-- BEGIN --

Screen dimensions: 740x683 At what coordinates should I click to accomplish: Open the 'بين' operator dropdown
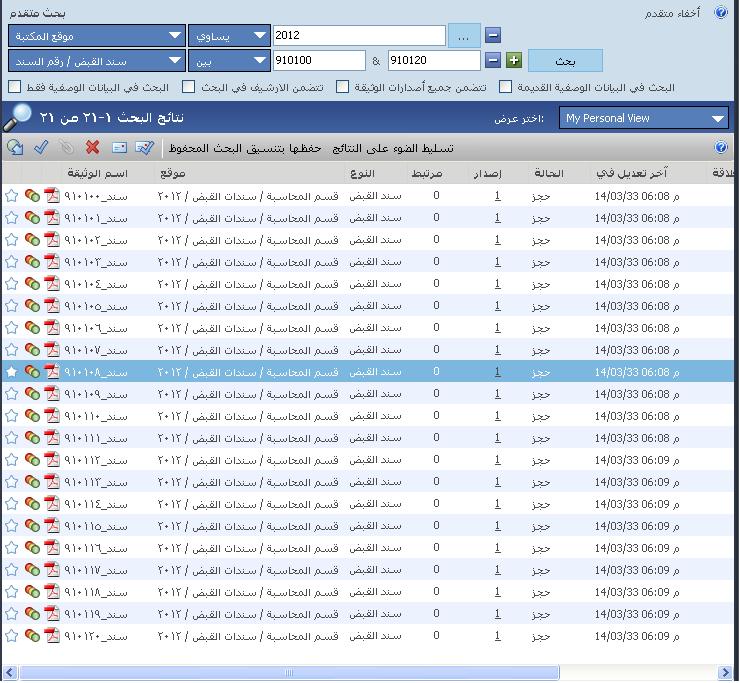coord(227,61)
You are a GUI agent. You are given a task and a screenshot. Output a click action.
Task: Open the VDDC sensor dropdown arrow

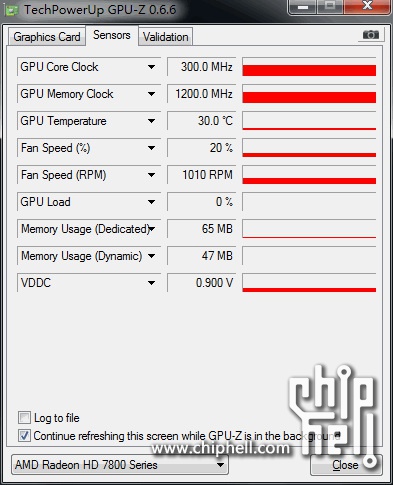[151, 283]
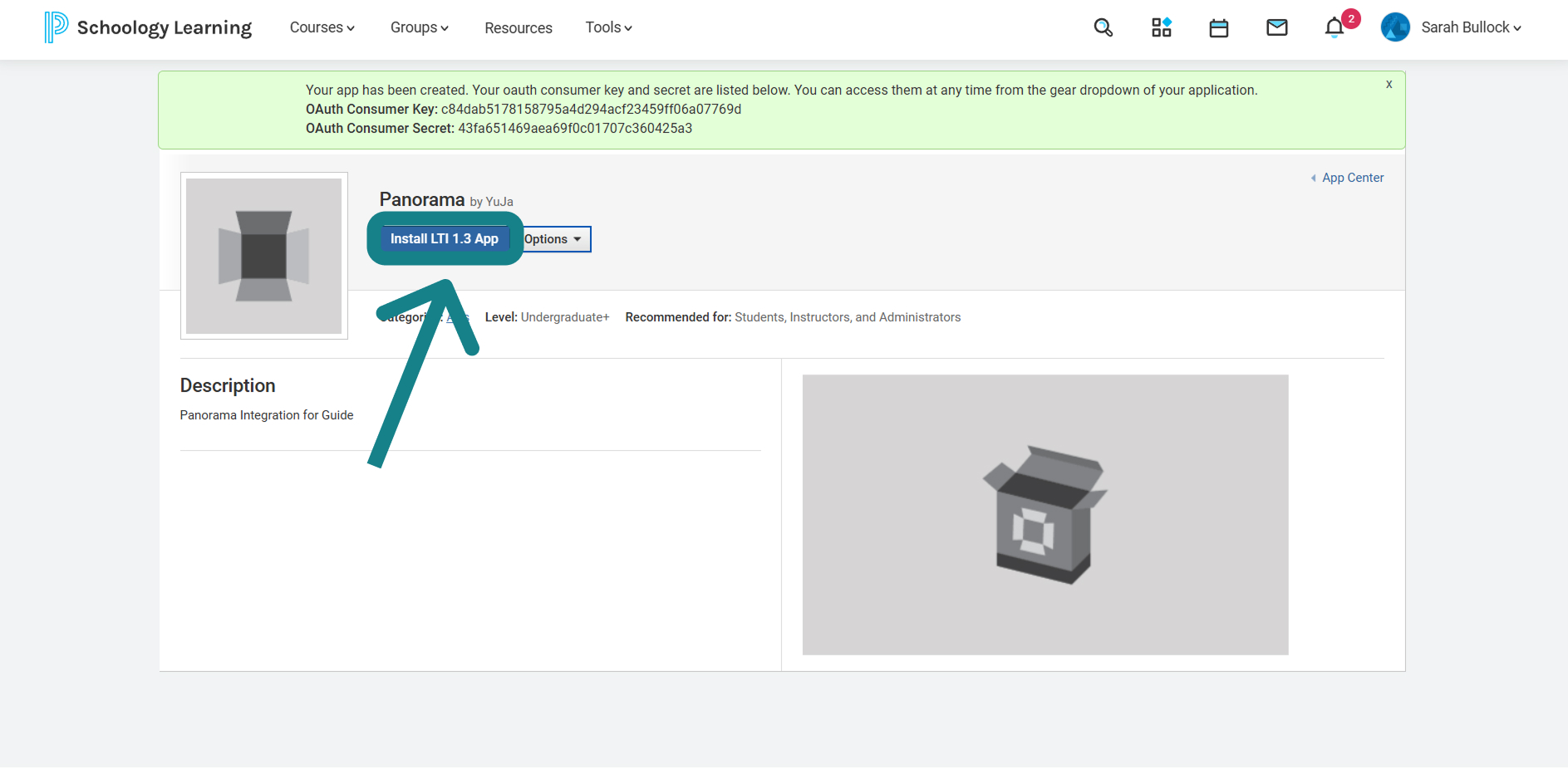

-- END --

## YOUR INSTRUCTIONS
In the stretch of the listing from the line containing "You are a GUI" through the end of the listing, swap "screenshot" for "screen image" and leave everything else as it is. Give only those lines, without the pictures.

## THE ANSWER
You are a GUI agent. You are given a task and a screen image. Output a click action.
Task: Open the VDDC sensor dropdown arrow

[151, 283]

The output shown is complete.